Siete appena usciti dal cinema dove avete visto l’ultimo film di Woody Allen (Un Giorno di Pioggia a New York) e siete rimasti con un’incredibile voglia di musica jazz? Ci fu un momento magico, negli anni ’60, dove per la prima volta il jazz fece un salto dalle Americhe fino alla nostra Milano. Nomi storici, all’epoca nel pieno della loro attività visitarono l’Italia e riempirono delle loro note fumose e seducenti i teatri più importanti della capitale lombarda. Musicisti come Louis Armstrong, Dizzy Gillespie, Miles Davis, John Coltrane, Thelonious Monk, Ella Fitzgerald, tutti immortalati in una serie di foto imperdibili, alcune scattate in momenti particolari, presentate nella Jazz Icons of the ‘60s, nel poliedrico spazio della Après-coup Arte nel cuore del quartiere Porta Romana a Milano.
L’affascinante eredità presenta una selezione di scatti tratta dalla nuova collezione di stampe digitali in edizione limitata “Jazz Icons” ottenuta partendo dai negativi originali dell’epoca. Quaranta fotografie, ritraggono alcuni tra i più grandi maestri del jazz mentre si esibiscono nei teatri milanesi: parliamo della foto del primo concerto del quartetto di John Coltrane al Teatro dell’Arte di Milano del 1962. I due ritratti di Fitzgerald ed Ellington, ripresi entrambi al Teatro Lirico (l’una nel 1968 e l’altro nel 1966). Ci sono Thelonious Monk sul palco del Teatro dell’Arte di Milano nel 1964 e quei due grandi trombettisti che, pur partiti insieme nel complesso di Charlie Parker, svilupparono stili completamente diversi: Miles Davis e Dizzy Gillespie, fotografati entrambi a Milano (il primo nel 1964 al Teatro dell’Arte e il secondo al Teatro Lirico nel 1966).
Il testimone poetico e discreto di tutte questi immagini di una Milano jazz d’altri tempi è Roberto Polillo, fotografo appassionato, docente universitario e consulente esperto in informatica.
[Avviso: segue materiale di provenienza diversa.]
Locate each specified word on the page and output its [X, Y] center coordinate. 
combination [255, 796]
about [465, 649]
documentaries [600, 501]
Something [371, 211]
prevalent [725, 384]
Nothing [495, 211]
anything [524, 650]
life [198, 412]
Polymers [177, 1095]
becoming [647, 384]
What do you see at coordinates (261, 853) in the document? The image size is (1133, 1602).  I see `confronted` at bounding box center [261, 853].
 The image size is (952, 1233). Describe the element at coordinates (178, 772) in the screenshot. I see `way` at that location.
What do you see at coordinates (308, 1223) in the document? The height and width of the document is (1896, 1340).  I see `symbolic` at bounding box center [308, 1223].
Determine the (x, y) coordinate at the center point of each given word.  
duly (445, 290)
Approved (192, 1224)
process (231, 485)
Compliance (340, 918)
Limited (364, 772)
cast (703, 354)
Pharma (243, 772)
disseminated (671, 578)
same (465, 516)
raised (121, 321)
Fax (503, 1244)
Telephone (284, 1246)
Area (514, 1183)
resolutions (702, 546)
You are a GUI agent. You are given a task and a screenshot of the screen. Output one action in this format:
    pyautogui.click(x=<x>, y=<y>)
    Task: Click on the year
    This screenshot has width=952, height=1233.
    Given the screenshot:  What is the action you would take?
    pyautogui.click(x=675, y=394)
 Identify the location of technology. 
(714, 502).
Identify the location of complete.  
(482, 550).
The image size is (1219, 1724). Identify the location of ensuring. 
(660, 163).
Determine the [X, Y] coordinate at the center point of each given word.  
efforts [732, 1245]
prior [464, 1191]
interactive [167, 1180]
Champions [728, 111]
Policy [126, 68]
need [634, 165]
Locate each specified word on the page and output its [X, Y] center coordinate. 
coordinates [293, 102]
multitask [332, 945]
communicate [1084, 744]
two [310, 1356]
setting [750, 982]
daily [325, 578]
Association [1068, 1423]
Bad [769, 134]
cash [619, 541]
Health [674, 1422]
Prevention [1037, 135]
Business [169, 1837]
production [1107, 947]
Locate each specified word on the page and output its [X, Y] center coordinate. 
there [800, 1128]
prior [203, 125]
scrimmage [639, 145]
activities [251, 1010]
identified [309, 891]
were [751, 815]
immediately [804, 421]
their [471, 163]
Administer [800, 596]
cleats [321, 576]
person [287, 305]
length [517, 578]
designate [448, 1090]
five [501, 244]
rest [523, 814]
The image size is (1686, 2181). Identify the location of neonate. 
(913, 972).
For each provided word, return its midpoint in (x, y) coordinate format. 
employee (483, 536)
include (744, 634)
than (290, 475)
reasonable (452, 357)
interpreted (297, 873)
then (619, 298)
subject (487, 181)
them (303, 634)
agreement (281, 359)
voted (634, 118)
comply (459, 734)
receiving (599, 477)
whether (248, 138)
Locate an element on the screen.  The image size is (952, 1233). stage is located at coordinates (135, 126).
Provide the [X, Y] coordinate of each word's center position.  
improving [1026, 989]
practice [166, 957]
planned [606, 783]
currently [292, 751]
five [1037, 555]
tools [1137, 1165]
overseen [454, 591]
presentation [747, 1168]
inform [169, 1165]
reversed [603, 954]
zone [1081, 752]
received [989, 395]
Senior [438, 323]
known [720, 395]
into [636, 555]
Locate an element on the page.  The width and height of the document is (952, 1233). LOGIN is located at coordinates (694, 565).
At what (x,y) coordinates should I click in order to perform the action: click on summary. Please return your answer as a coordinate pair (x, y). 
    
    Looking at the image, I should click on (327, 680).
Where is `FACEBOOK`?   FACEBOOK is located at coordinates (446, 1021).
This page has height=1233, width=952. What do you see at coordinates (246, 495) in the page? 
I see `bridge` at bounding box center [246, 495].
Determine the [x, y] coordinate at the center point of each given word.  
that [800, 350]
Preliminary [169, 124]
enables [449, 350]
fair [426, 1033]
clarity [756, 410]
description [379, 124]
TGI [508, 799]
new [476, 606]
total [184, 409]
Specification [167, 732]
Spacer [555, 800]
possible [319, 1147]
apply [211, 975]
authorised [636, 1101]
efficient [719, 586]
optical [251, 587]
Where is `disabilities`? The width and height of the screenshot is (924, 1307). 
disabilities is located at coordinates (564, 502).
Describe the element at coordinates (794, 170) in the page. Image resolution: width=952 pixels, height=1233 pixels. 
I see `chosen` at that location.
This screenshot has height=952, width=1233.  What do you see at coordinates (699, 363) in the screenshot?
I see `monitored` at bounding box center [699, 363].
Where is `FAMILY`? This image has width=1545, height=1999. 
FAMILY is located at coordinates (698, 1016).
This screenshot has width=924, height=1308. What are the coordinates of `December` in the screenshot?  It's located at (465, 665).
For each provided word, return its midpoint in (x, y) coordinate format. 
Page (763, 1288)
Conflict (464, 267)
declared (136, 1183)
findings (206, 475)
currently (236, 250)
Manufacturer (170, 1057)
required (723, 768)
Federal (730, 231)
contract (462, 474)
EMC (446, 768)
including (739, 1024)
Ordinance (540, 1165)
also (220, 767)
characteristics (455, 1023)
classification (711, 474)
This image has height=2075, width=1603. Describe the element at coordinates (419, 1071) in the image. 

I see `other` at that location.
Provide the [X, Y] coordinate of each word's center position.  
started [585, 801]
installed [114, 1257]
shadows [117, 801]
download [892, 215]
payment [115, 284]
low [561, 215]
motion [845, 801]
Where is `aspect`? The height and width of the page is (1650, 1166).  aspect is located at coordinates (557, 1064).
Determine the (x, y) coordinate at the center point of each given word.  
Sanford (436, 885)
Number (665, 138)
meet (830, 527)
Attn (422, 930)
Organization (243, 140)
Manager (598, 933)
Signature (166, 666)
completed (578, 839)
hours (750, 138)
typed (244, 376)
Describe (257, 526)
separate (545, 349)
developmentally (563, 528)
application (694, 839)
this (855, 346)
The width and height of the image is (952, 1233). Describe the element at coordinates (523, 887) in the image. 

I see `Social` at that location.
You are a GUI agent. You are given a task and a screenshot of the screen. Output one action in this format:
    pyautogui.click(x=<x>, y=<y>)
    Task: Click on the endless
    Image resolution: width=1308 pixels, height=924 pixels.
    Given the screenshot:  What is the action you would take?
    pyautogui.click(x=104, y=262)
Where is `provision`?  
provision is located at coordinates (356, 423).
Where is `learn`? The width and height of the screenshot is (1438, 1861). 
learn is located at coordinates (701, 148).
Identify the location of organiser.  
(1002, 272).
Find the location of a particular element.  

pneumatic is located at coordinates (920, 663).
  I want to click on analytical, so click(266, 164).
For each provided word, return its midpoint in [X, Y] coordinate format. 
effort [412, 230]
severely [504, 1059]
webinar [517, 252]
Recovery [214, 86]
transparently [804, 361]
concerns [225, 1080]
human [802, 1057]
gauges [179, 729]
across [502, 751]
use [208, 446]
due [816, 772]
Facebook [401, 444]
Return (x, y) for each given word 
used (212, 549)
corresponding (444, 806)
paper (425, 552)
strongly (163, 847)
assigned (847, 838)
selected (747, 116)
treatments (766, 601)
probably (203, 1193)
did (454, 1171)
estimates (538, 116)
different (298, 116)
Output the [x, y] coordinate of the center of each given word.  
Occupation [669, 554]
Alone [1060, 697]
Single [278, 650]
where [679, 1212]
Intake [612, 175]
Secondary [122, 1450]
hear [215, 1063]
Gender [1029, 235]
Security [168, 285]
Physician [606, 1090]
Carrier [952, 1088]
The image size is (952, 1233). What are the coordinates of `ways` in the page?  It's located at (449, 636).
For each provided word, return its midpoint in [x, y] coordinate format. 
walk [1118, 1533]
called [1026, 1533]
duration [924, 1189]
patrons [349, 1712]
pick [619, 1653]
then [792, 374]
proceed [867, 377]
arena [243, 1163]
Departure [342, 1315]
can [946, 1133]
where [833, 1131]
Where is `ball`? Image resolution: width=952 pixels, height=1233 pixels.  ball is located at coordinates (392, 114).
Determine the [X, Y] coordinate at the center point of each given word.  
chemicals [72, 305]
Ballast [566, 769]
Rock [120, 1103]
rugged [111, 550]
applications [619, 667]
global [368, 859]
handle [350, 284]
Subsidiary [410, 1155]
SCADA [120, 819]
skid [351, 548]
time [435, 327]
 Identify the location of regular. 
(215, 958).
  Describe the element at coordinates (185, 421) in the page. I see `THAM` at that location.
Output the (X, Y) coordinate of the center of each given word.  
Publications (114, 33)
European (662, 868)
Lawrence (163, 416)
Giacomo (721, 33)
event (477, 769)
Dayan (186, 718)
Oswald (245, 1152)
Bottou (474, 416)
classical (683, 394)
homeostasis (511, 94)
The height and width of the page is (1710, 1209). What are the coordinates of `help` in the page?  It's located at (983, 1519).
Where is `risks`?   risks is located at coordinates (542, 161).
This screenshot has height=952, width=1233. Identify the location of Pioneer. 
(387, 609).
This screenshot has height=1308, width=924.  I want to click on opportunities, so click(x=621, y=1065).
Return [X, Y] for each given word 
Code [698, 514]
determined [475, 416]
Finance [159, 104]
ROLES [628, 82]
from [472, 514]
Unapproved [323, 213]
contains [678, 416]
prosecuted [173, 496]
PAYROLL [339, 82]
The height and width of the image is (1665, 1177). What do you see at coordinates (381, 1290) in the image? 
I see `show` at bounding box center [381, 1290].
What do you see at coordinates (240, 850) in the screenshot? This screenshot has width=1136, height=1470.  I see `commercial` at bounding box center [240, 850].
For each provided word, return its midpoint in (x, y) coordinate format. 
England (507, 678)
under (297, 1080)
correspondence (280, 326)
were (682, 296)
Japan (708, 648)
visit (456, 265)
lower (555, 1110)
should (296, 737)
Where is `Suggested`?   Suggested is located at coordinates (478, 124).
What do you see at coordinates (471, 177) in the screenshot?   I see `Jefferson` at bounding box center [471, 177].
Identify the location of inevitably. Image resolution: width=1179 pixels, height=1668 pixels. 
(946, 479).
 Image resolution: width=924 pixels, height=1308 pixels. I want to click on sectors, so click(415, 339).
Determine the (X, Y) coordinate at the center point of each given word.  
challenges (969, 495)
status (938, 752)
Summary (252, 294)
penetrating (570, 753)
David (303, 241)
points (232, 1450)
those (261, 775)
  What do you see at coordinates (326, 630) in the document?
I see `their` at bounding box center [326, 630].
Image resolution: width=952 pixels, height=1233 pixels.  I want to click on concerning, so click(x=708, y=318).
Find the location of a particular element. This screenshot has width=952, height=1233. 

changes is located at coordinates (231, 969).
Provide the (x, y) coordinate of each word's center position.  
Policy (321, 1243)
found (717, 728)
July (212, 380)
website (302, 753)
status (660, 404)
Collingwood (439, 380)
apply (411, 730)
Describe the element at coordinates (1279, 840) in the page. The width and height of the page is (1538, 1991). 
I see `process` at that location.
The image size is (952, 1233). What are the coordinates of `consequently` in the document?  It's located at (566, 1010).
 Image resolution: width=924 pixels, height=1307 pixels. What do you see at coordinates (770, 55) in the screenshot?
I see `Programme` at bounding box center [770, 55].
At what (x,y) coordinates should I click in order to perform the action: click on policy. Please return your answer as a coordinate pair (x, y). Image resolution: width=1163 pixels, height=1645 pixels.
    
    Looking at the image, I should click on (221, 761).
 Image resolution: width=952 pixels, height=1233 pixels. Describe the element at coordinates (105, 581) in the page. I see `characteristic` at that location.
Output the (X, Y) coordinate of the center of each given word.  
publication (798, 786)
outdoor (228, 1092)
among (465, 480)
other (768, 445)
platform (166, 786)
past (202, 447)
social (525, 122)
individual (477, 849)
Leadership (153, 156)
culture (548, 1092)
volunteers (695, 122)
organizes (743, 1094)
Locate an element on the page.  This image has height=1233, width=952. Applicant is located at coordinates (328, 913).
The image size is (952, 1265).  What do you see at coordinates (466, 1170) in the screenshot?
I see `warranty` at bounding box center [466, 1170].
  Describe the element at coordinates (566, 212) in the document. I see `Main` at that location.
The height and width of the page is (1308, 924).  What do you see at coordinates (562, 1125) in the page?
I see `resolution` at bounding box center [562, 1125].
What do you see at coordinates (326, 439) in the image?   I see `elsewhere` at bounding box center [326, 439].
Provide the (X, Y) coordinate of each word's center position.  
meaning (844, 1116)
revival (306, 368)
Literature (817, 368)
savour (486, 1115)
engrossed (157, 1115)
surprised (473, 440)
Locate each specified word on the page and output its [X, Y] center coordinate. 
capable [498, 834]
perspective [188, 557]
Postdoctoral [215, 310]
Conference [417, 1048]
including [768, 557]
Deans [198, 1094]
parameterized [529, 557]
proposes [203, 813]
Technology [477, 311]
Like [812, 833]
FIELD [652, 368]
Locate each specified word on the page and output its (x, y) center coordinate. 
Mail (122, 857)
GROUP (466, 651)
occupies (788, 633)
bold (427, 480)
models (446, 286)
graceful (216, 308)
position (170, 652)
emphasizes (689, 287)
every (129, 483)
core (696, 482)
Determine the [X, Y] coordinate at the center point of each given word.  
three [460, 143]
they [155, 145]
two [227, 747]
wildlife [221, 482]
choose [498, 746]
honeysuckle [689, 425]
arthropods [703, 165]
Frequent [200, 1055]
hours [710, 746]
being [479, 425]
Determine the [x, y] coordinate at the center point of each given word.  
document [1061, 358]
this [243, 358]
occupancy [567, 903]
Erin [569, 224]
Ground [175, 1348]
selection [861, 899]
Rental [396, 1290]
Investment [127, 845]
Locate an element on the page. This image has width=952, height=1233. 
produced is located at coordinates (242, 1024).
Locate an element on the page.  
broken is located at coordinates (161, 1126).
Inseritosi della scena musicale milanese grazie all’attività di giornalista e divulgatore e promotore del jazz in Italia del padre Arrigo Polillo, Roberto ha la possibilità di frequentare da vicino i protagonisti musicali e di fotografarli quando meno se l’aspettano, ma sempre in modo sobrio, senza disturbarli nelle loro attività di jamming musicale. “Sono cresciuto con mio padre tra giradischi a tutto volume – ha raccontato il fotografo – e fu proprio lui a incoraggiare la mia passione: la sua rivista aveva bisogno di immagini, così a 16 anni mi regalò una buona macchina fotografica e mi mise al seguito dei musicisti americani in tournée, ritrovandomi a fotografare praticamente ogni icona jazz del Novecento. Stavo sempre con loro ma li inquadravo quando non se ne accorgevano, mimetizzandomi sul palco o nei camerini”.
Da questa grandiosa esperienza nacquero così le immagini che possiamo ammirare ora, ed entrate ormai nell’immaginario collettivo degli appassionati di musica. Si parla anche del celebre e intenso profilo di Coltrane col sigaro mentre aspettava le valigie a Linate “in preda al jet lag”, come ha svelato il fotografo. Non mancano nemmeno Herbie Hanckock e Archie Shepp (entrambi ancora ben attivi) ripresi da Polillo, entrambi a Bergamo, rispettivamente, nel 1972 e nel 1974.
La mostra, visitabile fino al 18 gennaio, è stata pensata anche per celebrare i 100 anni dalla nascita di Arrigo Polillo (Pavullo nel Frignano, 12 luglio 1919 – Milano, 17 luglio 1984) che con il suo lavoro come caporedattore e poi storico direttore della rivista Musica Jazz, ha creato il perfetto substrato per poi far fiore la passione per le foto del figlio. Oltre a centinaia di articoli e saggi, A. Polillo ha scritto vari libri, fra cui la fondamentale opera Il jazz: la vicenda e i protagonisti della musica afro-americana (1975), un grande classico della storia del jazz. La sua attività gli permise di conoscere di persona quasi tutti i principali esponenti del jazz del secolo scorso e di condensare molti aneddoti e ricordi, nel libro Stasera Jazz, (1978).